WHAT YOU WILL DO
Could you print exactly the lines from the one that contains "Expand the Wyróżnienie" to the end of the data, both ends included, and nothing else? Skip the pictures.

[[ SUPPLIED MATERIAL, beginning ]]

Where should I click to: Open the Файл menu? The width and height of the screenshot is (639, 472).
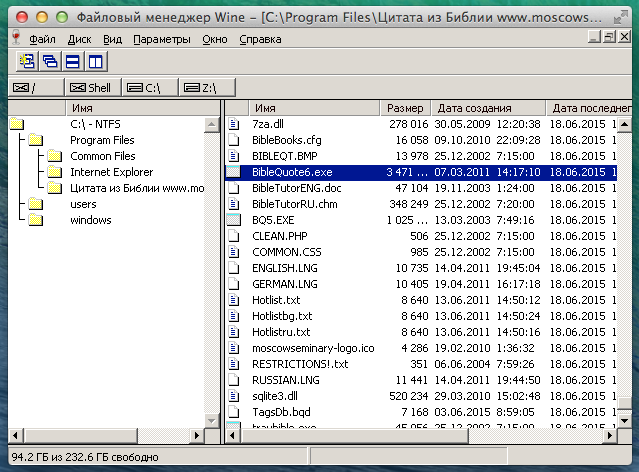43,39
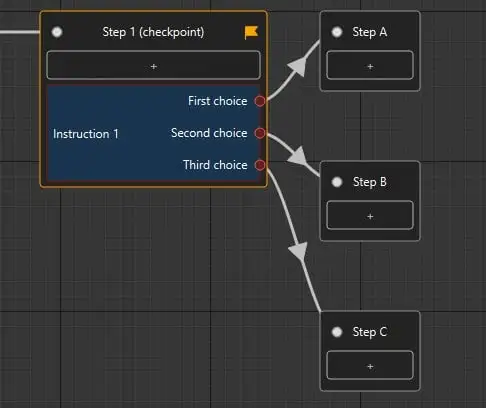Select the First choice label
The height and width of the screenshot is (408, 486).
tap(218, 101)
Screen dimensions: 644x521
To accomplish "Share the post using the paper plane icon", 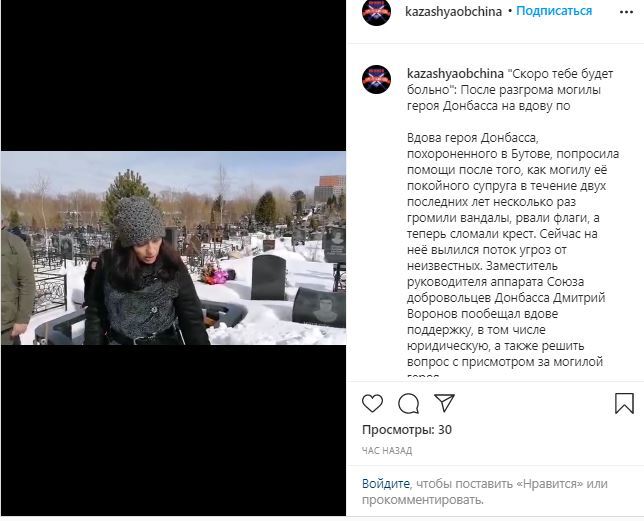I will click(x=444, y=403).
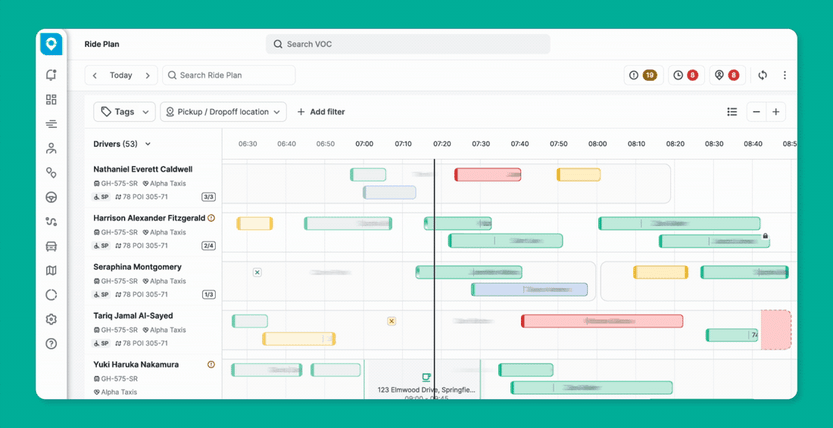This screenshot has width=833, height=428.
Task: Open the three-dot more options menu
Action: [785, 75]
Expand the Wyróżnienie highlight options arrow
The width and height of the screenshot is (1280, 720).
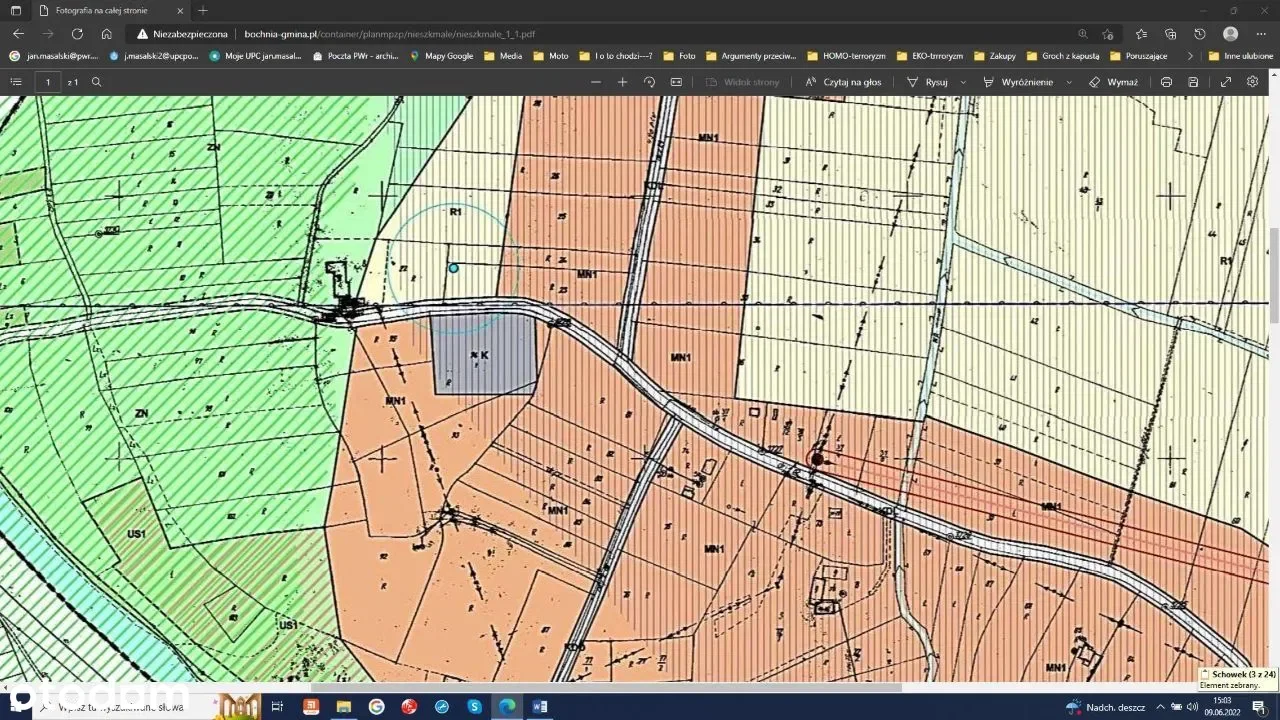[x=1069, y=82]
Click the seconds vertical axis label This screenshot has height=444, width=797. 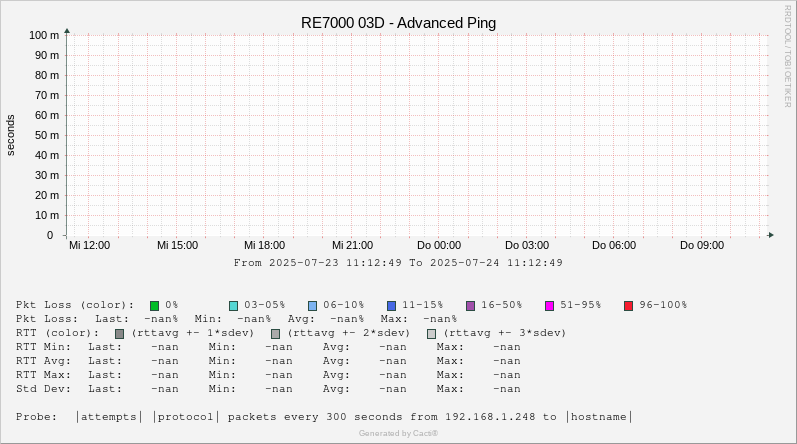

[[ SUPPLIED MATERIAL, end ]]

REPLY
Expand the Wyróżnienie highlight options arrow
The width and height of the screenshot is (1280, 720).
[x=1069, y=82]
Click the seconds vertical axis label This screenshot has height=444, width=797. 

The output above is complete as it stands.